REQUIRED WORK:
Render every line in the rows below as a Markdown table with two columns, No and Line, where No numbers each line and Line gives its text, leaving out blank lines. Omit the pictures from the table.

▼▼▼

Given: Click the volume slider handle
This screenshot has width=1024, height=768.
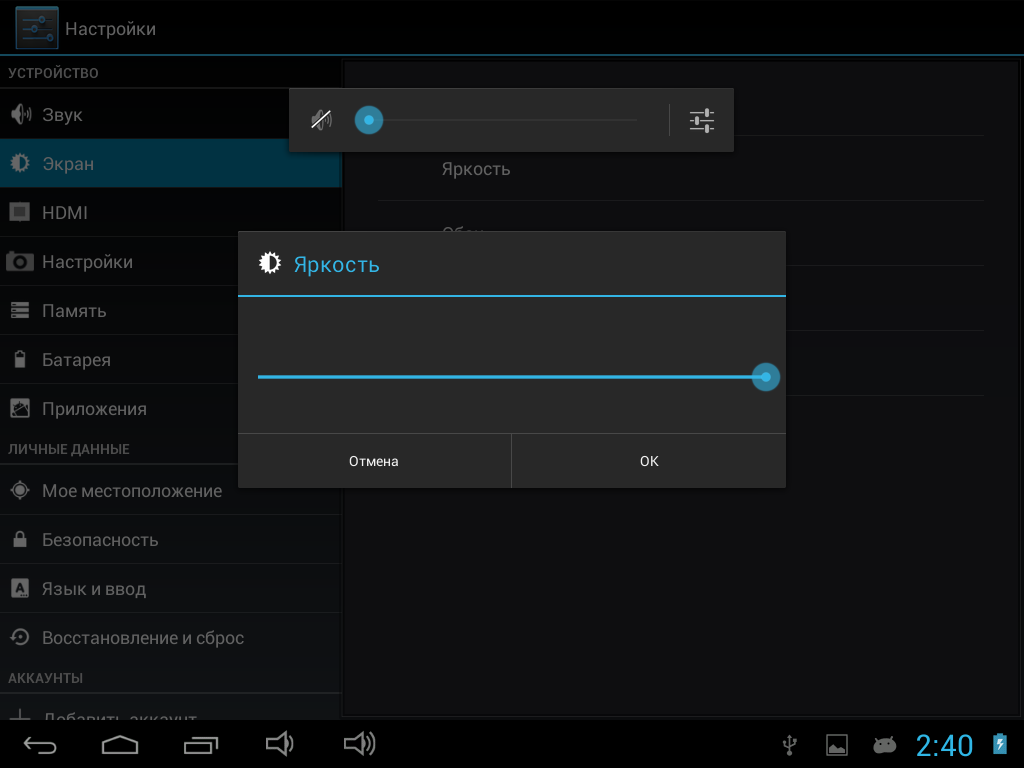Looking at the screenshot, I should (369, 121).
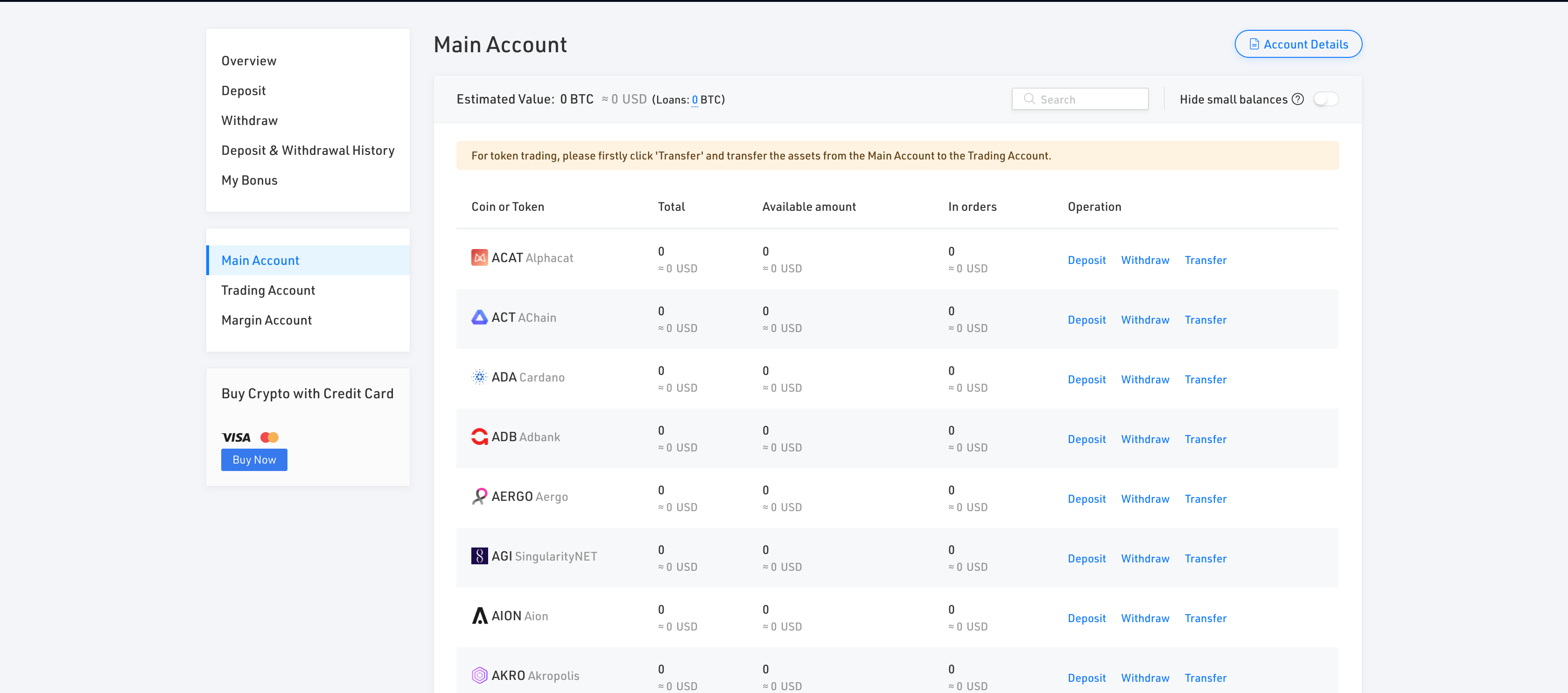Click the AGI SingularityNET icon
The width and height of the screenshot is (1568, 693).
tap(479, 556)
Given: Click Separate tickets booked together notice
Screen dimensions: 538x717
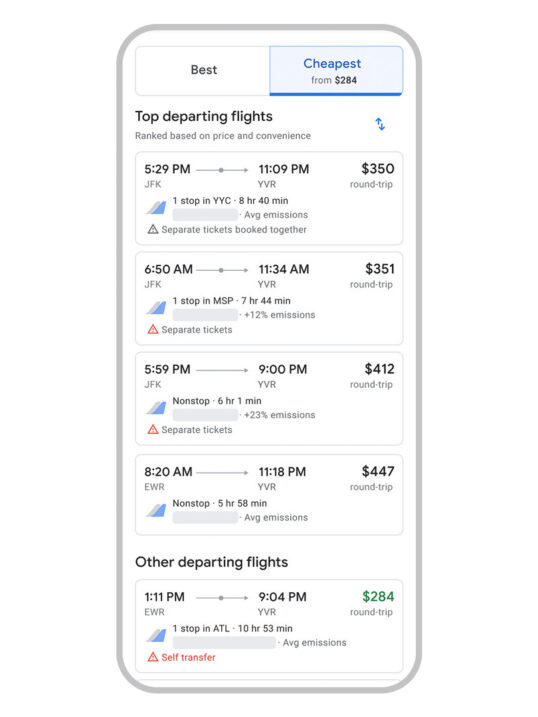Looking at the screenshot, I should 234,230.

▲▲▲

RIGHT ANSWER:
| No | Line |
|---|---|
| 1 | Given: Click the volume slider handle |
| 2 | This screenshot has width=1024, height=768. |
| 3 | Looking at the screenshot, I should (369, 121). |
| 4 | Click the AGI SingularityNET icon |
| 5 | The width and height of the screenshot is (1568, 693). |
| 6 | tap(479, 556) |
| 7 | Given: Click Separate tickets booked together notice |
| 8 | Screen dimensions: 538x717 |
| 9 | Looking at the screenshot, I should 234,230. |